In March 2015, I was invited by the World Bank to spearhead an ambitious humanitarian aerial robotics (UAV) mission to Vanuatu following Cyclone Pam, a devastating Category 5 Cyclone. This mission was coordinated with Heliwest and X-Craft, two outstanding UAV companies who were identified through the Humanitarian UAV Network (UAViators) Roster of Pilots. You can learn more about the mission and see pictures here. Lessons learned from this mission (and many others) are available here.
The World Bank and partners were unable to immediately analyze the aerial imagery we had collected because they faced a Big Data challenge. So I suggested the Bank activate the Digital Humanitarian Network (DHN) to request digital volunteer assistance. As a result, Humanitarian OpenStreetMap (HOT) analyzed some of the orthorectified mosaics and MicroMappers focused on analyzing the oblique images (more on both here).
This in turn produced a number of challenges. To cite just one, the Bank needed digital humanitarians to identify which houses or buildings were completely destroyed, versus partially damaged versus largely intact. But there was little guidance on how to determine what constituted fully destroyed versus partially damaged or what such structures in Vanuatu look like when damaged by a Cyclone. As a result, data quality was not as high as it could have been. In my capacity as consultant for the World Bank’s UAVs for Resilience Program, I decided to do something about this lack of guidelines for imagery interpretation.
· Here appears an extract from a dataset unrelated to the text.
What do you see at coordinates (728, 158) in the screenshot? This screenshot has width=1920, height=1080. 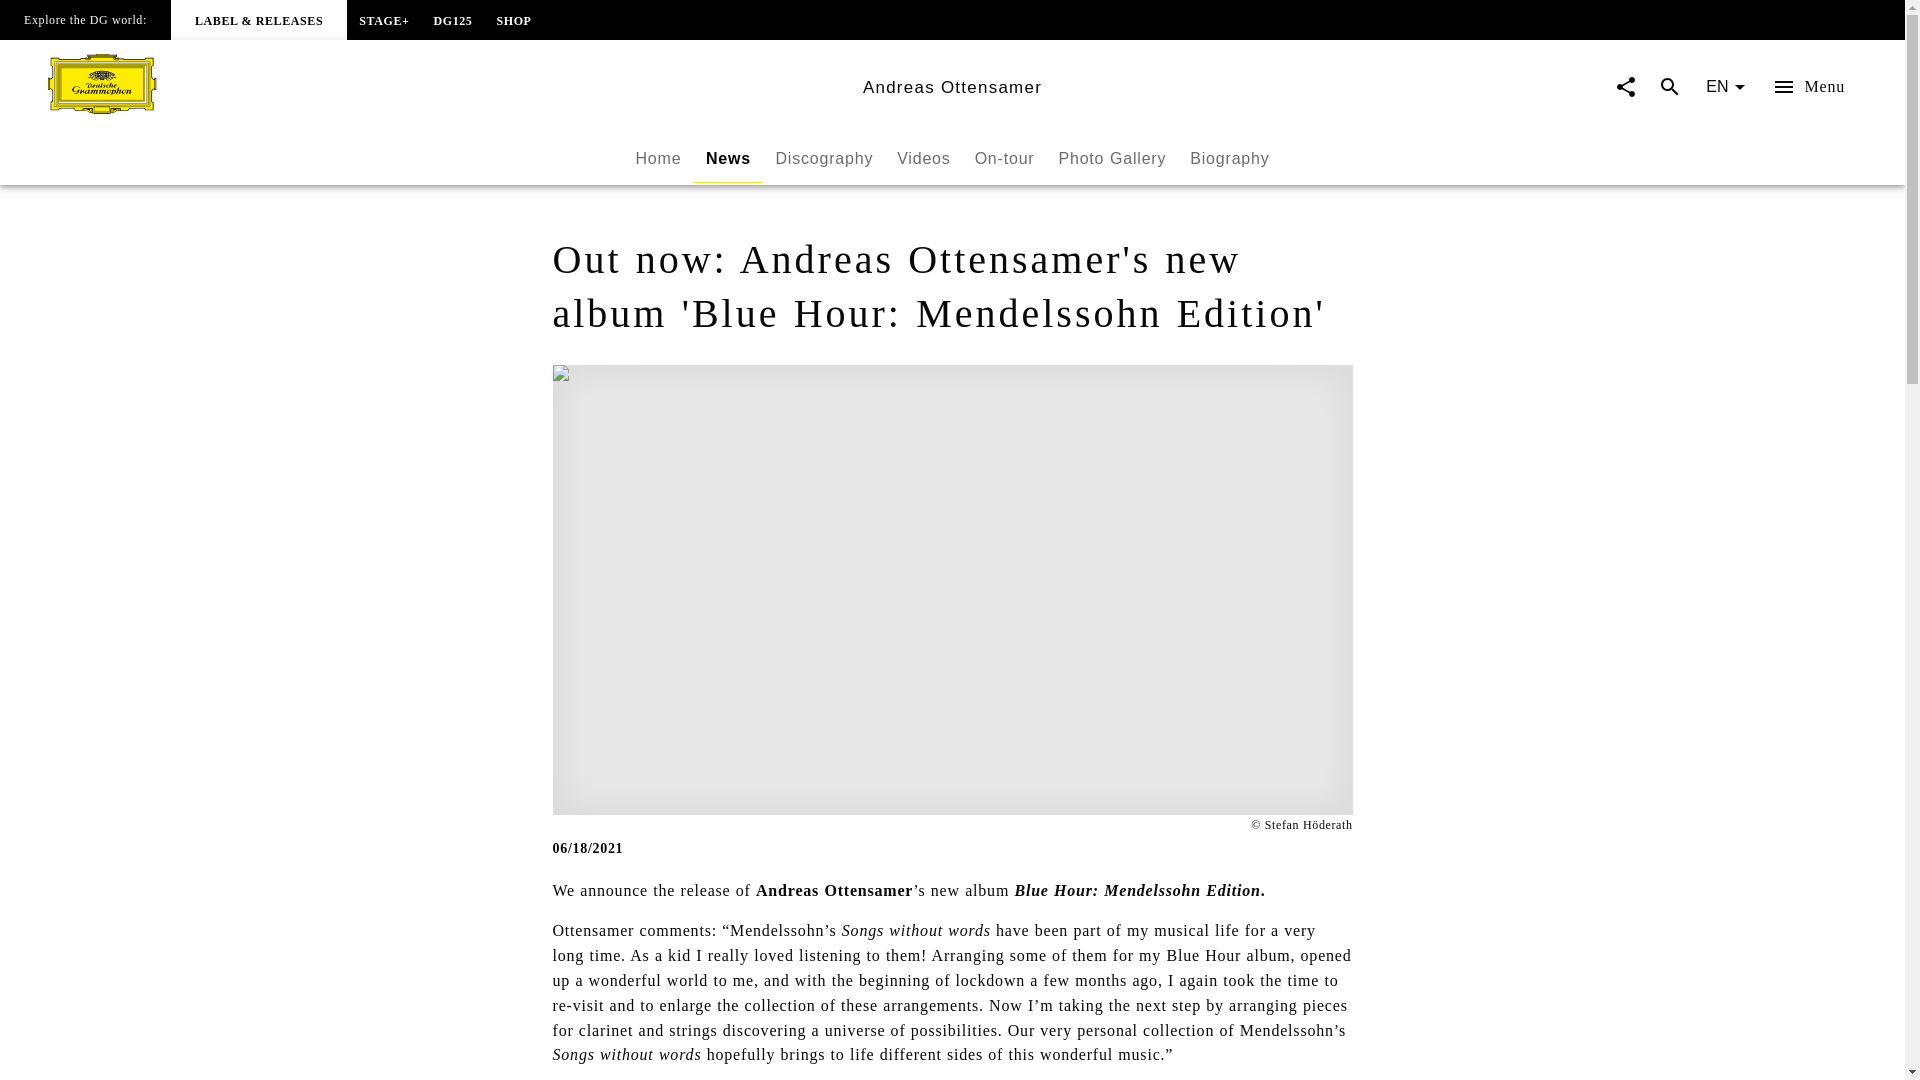 I see `News` at bounding box center [728, 158].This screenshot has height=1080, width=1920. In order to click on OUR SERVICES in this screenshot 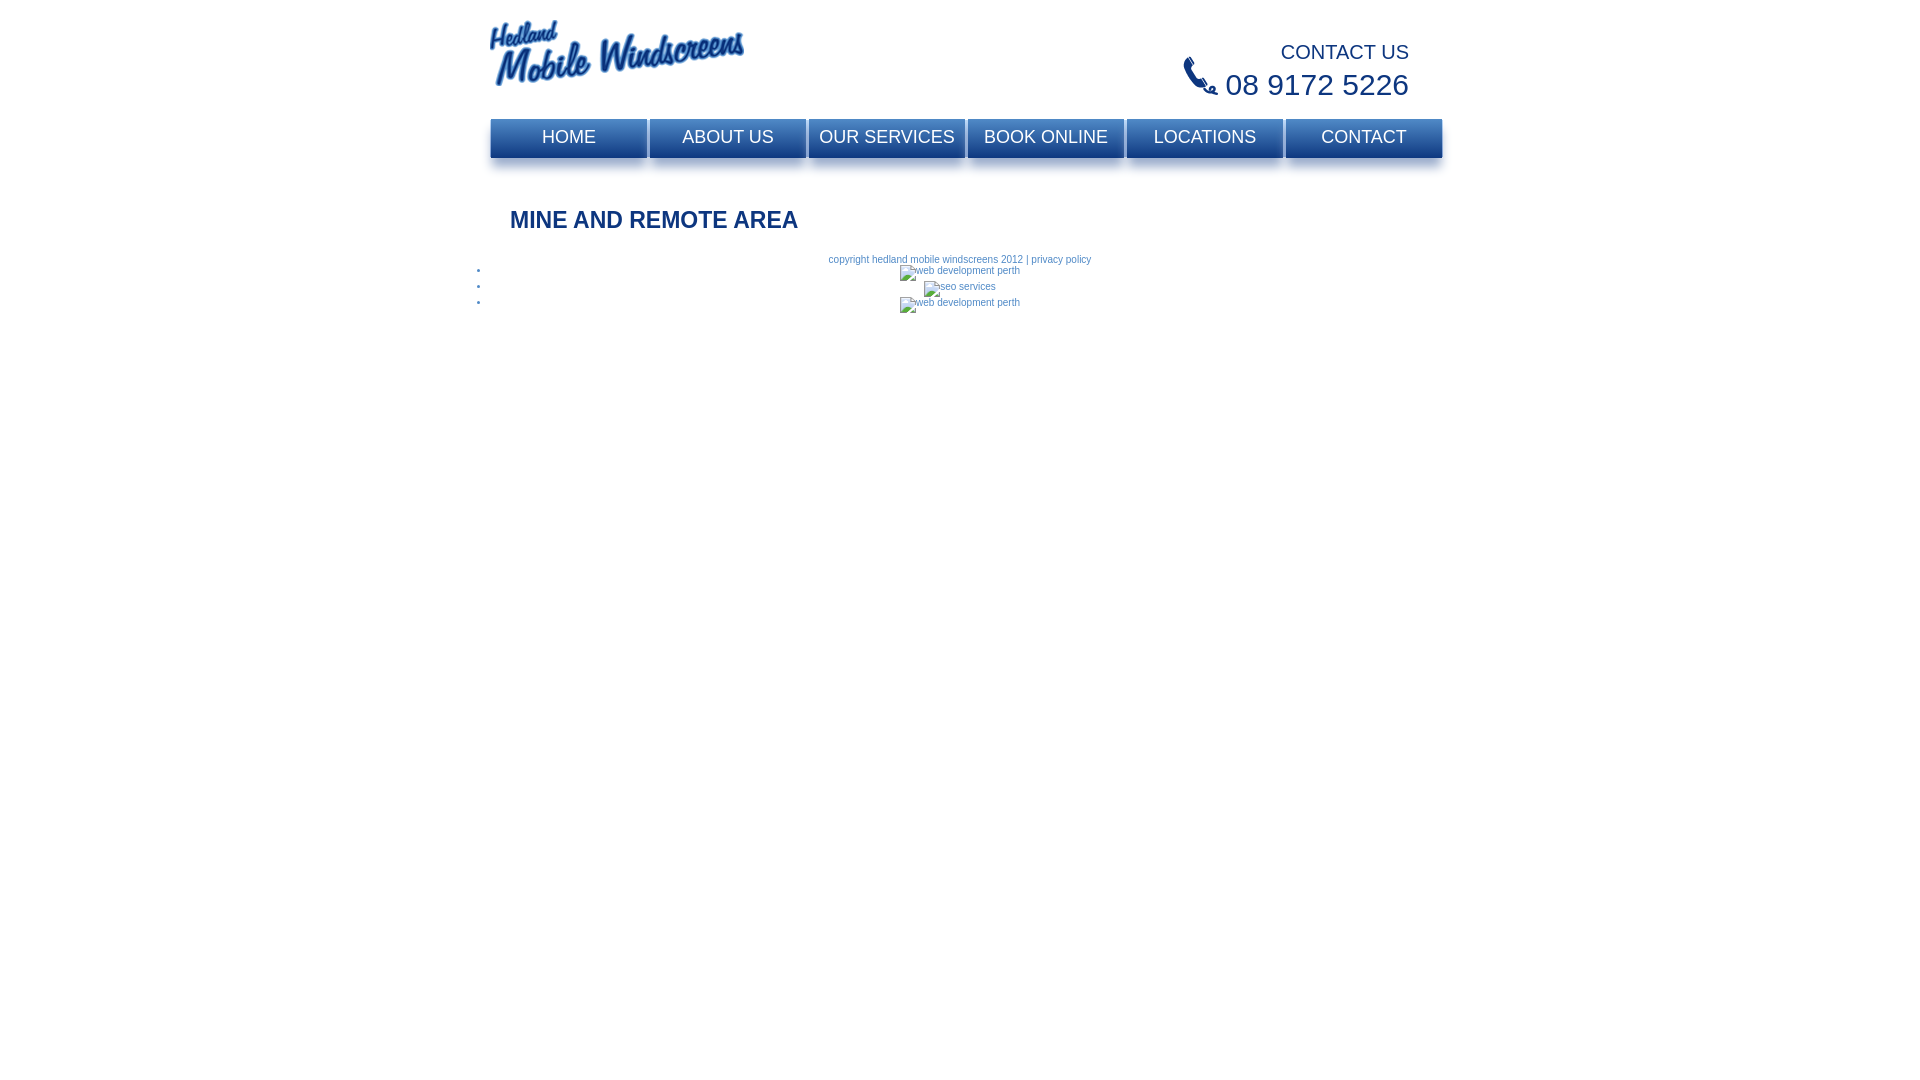, I will do `click(886, 138)`.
I turned to my colleagues at the Harvard Humanitarian Initiative (where I had previously co-founded and co-directed the HHI Program on Crisis Mapping) and invited them to develop a rigorous guide that could inform the consistent interpretation of aerial imagery of disaster damage in Vanuatu (and nearby Island States). Note that Vanuatu is number one on the World Bank’s Risk Index of most disaster-prone countries. The imagery analysis guide has just published (PDF) by the Signal Program on Human Security and Technology at HHI.
Big thanks to the HHI team for having worked on this guide and for my Bank colleagues and other reviewers for their detailed feedback on earlier drafts. The guide is another important step towards improving data quality for satellite and aerial imagery analysis in the context of damage assessments. Better data quality is also important for the use of Artificial Intelligence (AI) and computer vision as explained here. If a humanitarian UAV mission does happen in response to the recent disaster in Fiji, then the guide may also be of assistance there depending on how similar the building materials and architecture is. For now, many thanks to HHI for having produced this imagery guide.